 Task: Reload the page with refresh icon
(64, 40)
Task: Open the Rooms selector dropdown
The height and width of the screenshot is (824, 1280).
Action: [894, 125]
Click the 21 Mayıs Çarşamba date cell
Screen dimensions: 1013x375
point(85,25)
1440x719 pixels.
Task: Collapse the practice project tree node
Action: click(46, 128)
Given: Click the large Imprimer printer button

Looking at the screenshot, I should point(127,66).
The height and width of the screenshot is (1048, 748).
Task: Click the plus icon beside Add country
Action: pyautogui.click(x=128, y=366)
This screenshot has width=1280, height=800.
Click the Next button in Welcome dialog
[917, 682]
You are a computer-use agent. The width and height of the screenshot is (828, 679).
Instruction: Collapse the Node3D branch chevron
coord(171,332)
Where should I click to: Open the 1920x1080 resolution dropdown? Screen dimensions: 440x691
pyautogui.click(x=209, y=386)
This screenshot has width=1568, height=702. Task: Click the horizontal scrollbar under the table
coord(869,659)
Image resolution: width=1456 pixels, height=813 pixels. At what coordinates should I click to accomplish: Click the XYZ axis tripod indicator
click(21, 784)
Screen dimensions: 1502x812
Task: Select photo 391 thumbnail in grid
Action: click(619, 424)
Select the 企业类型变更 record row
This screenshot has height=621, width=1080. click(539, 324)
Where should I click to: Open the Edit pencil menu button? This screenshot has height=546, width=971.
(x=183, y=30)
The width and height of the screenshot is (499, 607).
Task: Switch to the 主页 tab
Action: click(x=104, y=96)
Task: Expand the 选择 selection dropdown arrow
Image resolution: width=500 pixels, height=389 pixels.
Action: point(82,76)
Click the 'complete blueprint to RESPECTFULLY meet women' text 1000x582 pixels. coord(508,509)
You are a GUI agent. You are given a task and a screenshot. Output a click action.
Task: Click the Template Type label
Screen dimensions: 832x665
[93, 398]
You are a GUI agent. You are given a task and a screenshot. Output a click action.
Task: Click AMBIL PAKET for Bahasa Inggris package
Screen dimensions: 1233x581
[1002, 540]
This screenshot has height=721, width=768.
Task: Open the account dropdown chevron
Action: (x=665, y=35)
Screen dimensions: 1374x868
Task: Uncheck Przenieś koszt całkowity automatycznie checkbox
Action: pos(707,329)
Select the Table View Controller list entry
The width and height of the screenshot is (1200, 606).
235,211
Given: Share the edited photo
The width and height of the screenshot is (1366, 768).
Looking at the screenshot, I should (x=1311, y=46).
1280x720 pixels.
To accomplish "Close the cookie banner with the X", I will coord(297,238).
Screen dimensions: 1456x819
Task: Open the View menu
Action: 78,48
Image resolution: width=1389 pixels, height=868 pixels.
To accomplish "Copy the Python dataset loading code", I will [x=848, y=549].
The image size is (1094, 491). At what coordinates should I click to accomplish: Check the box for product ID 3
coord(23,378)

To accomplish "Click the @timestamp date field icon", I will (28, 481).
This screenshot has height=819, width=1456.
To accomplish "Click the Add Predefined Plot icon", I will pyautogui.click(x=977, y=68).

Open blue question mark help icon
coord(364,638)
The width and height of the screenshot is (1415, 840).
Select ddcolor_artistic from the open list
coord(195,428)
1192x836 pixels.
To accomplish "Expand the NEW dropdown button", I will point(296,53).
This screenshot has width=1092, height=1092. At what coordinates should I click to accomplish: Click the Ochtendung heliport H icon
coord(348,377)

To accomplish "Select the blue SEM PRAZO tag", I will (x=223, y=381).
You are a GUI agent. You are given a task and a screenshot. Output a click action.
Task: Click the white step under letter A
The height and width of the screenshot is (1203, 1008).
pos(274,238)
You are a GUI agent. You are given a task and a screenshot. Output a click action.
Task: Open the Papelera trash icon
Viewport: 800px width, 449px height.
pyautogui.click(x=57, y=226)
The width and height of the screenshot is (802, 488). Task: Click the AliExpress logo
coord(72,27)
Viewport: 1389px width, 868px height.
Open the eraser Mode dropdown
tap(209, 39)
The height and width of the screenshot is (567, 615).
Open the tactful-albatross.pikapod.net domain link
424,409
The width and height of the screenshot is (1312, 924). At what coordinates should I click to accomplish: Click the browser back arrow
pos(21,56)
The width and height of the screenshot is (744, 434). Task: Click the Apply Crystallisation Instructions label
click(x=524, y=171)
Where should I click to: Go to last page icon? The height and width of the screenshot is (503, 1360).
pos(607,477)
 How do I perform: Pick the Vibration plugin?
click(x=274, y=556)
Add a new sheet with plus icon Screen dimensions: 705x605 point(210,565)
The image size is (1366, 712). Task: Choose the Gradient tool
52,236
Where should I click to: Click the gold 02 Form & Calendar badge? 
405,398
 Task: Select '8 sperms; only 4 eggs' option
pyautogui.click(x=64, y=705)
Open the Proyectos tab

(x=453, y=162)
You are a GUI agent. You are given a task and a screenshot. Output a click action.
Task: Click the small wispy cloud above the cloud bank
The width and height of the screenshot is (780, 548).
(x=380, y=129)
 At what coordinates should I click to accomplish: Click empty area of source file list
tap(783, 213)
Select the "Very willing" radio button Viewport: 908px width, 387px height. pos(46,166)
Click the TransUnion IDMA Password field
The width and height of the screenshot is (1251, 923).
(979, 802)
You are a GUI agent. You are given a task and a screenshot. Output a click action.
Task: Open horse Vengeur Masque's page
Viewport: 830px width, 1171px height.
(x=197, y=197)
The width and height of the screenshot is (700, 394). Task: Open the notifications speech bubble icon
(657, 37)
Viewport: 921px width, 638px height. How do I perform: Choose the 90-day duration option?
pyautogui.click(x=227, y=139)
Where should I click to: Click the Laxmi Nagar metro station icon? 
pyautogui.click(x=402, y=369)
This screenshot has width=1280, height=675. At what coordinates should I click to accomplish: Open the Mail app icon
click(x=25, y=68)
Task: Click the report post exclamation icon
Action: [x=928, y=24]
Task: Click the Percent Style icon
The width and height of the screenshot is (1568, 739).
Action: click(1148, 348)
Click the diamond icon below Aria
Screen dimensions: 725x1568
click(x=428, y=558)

Task to complete —
Copy out the entries, requests included, starting with the line that contains "The image size is (1094, 491)." and going on through the line that contains "coord(364,638)". Multiply every coordinate in the answers by 0.75 and round each result to a whole number, with halves rounded up, and leave all other numbers unchanged.

Solved exercise —
The image size is (1094, 491). At what coordinates should I click to accomplish: Check the box for product ID 3
coord(17,284)

To accomplish "Click the @timestamp date field icon", I will (21, 361).
This screenshot has height=819, width=1456.
To accomplish "Click the Add Predefined Plot icon", I will pyautogui.click(x=733, y=51).

Open blue question mark help icon
coord(273,479)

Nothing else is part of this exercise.